Testing strategy
Unit tests
As you've probably noticed, there aren't many. Lots of the interesting behavior in A/B Street - UI interactions, details of the simulation, map importing -- would take lots of infrastructure to specify a setup and expected outcomes. If you have ideas for new tests, contributions always welcome! In the meantime, one useful test covers how OSM tags translate into individual lanes.
Screenshot diffs
Downloading fresh OSM data or modifying any part of the map importing pipeline could easily break things. Expressing invariants about the map output is hard, because importing is far from perfect, and OSM data is often quite buggy. So the approach to preventing regressions here is to look for visual changes to the final rendered map.
- When a new map is opted into this type of test, somebody manually squints carefully at it and sanity checks that it works to some degree.
- They use the screen capture tool in debug mode to tile the map into 1920x960 chunks and screengrab everything.
- Later, somebody regenerates the map with some possible changes.
- They grab screenshots again, then use
compare_screenshots.sh
to quickly look at the visual diff. Changes to intersection geometry, number of lanes, rendering, etc are all easy to spot. - If this manual inspection of the diff is good, they commit the new screenshots as the new goldenfiles.

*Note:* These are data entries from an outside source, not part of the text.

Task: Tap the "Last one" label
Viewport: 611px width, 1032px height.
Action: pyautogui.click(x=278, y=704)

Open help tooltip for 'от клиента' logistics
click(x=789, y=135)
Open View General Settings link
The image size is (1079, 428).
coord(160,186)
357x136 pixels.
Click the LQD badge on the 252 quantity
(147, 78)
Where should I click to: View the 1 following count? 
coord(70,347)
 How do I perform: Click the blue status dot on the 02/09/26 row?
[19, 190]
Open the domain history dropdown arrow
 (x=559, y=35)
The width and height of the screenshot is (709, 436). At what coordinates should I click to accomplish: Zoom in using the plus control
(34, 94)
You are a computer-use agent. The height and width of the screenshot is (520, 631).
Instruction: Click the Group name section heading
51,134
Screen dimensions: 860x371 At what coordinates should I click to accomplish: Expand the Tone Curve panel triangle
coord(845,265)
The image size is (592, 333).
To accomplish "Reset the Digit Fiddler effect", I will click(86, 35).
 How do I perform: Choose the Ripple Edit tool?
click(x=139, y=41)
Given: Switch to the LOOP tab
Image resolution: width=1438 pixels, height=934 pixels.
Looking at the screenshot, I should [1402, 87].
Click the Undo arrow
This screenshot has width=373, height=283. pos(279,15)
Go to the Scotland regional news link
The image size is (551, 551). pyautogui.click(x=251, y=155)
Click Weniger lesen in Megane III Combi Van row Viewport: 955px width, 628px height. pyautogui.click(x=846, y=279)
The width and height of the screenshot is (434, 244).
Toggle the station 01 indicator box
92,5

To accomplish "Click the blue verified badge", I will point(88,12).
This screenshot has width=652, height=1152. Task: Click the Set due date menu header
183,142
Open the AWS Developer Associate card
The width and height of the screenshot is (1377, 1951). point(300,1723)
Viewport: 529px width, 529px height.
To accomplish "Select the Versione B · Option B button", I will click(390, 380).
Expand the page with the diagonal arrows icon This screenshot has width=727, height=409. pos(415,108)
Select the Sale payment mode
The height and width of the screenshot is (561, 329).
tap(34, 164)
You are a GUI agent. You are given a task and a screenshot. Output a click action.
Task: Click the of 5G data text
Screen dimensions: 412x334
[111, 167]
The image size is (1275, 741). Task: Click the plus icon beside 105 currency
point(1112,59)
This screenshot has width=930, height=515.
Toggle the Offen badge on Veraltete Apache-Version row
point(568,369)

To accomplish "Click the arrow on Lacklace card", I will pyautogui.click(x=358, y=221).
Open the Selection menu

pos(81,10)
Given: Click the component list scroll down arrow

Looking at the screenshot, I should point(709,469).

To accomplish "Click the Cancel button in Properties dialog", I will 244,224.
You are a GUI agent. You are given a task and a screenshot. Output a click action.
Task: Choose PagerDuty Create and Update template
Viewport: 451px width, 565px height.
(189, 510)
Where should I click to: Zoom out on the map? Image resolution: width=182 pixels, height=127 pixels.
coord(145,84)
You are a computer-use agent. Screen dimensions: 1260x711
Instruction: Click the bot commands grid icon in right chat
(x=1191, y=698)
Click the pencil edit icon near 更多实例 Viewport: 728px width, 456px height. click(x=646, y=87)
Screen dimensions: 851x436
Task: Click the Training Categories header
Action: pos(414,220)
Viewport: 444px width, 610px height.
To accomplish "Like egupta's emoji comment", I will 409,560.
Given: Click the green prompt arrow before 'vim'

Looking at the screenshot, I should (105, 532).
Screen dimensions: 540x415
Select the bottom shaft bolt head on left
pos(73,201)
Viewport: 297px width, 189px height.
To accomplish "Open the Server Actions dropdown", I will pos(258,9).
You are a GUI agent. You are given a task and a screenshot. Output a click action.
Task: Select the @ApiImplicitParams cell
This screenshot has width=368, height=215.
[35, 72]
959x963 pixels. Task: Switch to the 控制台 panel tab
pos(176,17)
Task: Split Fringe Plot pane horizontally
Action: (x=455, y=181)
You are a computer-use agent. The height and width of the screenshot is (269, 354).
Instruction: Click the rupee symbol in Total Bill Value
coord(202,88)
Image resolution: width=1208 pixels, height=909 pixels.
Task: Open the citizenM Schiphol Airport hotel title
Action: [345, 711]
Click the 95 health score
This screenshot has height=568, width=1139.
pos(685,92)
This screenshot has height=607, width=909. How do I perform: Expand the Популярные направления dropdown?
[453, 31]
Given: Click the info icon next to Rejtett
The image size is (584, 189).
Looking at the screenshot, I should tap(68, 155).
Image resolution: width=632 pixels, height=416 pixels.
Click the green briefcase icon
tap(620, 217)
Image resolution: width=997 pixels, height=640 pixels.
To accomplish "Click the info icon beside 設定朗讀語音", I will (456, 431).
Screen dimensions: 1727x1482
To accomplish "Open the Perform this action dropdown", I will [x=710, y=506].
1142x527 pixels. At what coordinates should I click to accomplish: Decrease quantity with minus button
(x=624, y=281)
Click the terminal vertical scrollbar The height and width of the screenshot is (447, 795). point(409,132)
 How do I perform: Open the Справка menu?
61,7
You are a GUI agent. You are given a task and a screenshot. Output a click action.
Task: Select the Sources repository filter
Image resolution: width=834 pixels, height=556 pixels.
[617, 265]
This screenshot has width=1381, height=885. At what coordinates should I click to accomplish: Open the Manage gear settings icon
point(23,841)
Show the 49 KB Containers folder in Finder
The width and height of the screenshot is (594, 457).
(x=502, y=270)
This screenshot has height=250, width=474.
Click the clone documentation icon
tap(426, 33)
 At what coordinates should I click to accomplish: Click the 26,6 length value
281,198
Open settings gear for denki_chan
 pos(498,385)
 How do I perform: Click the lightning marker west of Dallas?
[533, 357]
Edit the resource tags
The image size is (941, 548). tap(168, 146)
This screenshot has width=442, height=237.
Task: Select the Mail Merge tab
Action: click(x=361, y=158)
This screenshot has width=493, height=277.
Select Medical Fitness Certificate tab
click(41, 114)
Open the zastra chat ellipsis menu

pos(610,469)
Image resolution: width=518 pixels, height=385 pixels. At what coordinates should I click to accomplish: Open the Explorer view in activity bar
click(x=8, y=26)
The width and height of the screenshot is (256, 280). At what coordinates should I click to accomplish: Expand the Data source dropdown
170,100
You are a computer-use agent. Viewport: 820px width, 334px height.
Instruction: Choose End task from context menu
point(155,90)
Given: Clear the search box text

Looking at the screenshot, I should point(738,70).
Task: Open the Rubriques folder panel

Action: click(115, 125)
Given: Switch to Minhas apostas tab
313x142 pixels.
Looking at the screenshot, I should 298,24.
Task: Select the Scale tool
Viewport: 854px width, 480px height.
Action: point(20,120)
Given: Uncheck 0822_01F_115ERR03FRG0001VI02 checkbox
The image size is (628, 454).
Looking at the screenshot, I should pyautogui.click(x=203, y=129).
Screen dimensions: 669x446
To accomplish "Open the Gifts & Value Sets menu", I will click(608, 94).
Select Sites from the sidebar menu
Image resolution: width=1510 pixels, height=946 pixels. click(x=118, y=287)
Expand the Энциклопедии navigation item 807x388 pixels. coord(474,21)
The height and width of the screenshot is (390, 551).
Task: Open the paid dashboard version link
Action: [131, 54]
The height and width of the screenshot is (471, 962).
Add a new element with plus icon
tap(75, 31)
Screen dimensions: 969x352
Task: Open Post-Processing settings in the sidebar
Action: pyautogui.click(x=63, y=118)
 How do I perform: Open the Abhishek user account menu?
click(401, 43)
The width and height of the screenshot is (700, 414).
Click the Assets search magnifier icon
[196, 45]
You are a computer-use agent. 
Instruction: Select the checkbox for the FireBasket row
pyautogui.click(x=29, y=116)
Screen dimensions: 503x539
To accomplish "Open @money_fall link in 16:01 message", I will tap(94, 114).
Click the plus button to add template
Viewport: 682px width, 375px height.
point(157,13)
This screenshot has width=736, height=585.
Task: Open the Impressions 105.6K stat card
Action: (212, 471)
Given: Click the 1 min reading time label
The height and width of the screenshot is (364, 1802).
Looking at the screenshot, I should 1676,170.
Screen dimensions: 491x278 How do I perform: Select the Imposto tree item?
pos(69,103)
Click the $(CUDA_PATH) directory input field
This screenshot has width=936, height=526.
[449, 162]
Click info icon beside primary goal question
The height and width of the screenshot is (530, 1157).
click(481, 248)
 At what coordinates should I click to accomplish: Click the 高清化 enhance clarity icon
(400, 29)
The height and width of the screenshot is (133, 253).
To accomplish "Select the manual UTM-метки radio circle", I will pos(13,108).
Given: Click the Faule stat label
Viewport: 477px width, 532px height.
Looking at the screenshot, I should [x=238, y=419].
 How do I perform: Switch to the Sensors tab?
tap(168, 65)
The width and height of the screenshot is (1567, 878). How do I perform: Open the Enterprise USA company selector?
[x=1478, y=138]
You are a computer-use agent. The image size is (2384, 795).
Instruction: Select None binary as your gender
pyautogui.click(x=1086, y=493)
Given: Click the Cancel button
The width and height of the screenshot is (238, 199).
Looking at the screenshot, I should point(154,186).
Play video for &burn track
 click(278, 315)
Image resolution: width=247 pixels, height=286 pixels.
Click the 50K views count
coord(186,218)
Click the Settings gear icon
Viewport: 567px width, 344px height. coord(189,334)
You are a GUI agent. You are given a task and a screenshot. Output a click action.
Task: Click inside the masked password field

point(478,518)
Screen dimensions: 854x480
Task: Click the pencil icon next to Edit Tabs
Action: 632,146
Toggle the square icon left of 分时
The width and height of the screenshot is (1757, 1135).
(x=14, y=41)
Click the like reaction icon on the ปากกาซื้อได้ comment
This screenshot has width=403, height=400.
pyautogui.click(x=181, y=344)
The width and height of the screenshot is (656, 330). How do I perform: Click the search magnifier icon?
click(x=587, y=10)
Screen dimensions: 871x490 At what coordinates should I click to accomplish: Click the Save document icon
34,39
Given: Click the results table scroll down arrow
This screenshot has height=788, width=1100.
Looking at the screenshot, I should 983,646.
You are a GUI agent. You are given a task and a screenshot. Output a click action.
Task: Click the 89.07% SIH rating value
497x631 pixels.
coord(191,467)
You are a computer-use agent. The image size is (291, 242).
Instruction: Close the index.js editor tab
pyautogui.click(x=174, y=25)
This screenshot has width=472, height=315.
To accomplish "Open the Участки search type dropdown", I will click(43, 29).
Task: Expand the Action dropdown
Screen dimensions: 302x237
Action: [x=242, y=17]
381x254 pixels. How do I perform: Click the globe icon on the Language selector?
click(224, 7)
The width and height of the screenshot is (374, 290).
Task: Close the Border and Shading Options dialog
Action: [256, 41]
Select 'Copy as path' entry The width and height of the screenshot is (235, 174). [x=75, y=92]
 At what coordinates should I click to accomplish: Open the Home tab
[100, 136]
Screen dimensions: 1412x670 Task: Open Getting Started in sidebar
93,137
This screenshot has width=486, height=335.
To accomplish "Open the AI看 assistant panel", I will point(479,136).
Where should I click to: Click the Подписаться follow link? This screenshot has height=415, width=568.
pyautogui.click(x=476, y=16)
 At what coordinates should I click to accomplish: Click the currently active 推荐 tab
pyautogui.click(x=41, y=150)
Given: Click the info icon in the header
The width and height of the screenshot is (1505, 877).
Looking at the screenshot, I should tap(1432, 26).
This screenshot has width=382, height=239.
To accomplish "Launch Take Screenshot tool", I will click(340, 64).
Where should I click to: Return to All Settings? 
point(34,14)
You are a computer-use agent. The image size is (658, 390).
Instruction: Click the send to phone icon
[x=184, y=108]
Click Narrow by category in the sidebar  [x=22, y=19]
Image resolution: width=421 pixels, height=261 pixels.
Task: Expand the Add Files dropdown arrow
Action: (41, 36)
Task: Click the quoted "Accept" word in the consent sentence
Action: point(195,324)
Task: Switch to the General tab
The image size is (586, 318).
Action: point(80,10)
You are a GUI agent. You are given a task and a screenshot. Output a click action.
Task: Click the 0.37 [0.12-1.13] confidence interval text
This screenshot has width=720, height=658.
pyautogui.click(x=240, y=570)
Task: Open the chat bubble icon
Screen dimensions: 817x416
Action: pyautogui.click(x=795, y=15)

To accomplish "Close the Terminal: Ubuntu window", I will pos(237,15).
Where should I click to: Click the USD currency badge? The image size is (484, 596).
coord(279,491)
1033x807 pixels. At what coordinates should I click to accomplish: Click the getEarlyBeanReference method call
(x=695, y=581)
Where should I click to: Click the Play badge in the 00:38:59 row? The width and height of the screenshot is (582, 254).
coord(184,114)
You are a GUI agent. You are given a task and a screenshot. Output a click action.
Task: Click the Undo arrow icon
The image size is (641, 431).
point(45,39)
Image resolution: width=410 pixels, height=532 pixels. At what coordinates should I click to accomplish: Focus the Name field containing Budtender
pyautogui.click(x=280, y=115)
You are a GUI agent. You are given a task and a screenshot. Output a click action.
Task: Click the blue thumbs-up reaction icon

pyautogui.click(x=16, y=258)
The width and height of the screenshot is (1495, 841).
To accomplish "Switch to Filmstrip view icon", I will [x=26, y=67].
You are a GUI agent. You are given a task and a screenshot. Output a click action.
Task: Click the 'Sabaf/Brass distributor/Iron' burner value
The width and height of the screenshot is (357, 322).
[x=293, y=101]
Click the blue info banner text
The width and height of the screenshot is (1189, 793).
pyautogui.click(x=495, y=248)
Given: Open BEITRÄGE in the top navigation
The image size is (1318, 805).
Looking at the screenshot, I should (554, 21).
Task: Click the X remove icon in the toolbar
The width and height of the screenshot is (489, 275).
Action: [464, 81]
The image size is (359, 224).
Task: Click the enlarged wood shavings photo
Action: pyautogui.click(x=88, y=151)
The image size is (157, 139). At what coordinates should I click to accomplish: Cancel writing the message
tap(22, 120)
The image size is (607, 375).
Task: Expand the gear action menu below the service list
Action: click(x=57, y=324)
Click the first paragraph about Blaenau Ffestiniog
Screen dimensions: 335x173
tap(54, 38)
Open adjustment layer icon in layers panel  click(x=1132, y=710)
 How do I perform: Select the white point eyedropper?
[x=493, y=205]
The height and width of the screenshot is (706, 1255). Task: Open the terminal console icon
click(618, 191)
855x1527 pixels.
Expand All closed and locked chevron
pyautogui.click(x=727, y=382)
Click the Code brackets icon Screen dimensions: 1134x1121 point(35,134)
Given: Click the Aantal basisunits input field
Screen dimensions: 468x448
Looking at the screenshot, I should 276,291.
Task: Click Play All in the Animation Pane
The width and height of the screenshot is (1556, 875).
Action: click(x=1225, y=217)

How do you actually run this test? Open the main sandbox mode (on a release
build, unless you're very patient), go to debug mode (Ctrl+D), then hit
"screenshot all of the everything" on the right. This will fly through a few
maps, tiling them into screen-sized chunks and saving a screenshot for each one.
The maps configured for this test are in game/src/debug/mod.rs
, near the
string "screenshot all of the everything"
.
This process produces a screenshots/
directory. You can then use
./compare_screencaps.sh us phoenix tempe
to see if that map's screenshots have
changed since the last recorded run of the test. This script assumes you've
opted into the input data and run the
updater for the appropriate cities. It also assumes the compare
command (from
ImageMagick) and feh
(to view images; you could change the script to something
else). Very critically, all the stored screenshots are sized 1920 x 948
(from
a 1920 x 1080
monitor, subtracting titlebars and such for my GNOME setup). The
diffs won't make sense if the size is different!
After confirming any diffs are intentional, the ./confirm_screencap.sh
script
replaces the new source-of-truth in
data/input/us/phoenix/screenshots/tempe.zip
or similar. The updater
tool is
then used to upload the new data to S3 -- this is a step that currently only
Dustin has access to run.
data/regen.sh
This tool regenerates all maps and scenarios from scratch.
cargo run --bin updater -- dry-run
then reveals what files have changed.
Additionally, this script does a few more tests:
--prebake
runs the full weekday scenario on two maps that've previously been coerced into being gridlock-free
Integration tests
The tests
crate contains some integration tests.
One part runs the full importer against really simple .osm
files. To iterate
rapidly on interpreting turn restrictions, it produces goldenfiles describing
all turns in the tiny map.
The "smoke-test" section simulates one hour on all maps, flushing out bugs with bus spawning, agents hitting odd parts of the map, etc
The "check proposals" section makes sure the edits shipped with the game still load properly.
Old tests
Once upon a time, I made a little test harness that would run the simulation
headlessly (without graphics), set up certain situations forcing a car to park
in a certain spot, and asserted that different sim/src/events.rs
were produced
in the right order. The map_editor
tool was used to manually draw really
simple maps for these situations. I deleted everything, because the effort to
specify the input and expected output were too tedious to maintain, and this
never really helped catch bugs. There was a way to label roads and buildings in
the synthetic maps, so the test code could assert person 2 made it to the
"house" building, but even with all of this, it was pretty hard.
This approach is maybe worth reviving, though.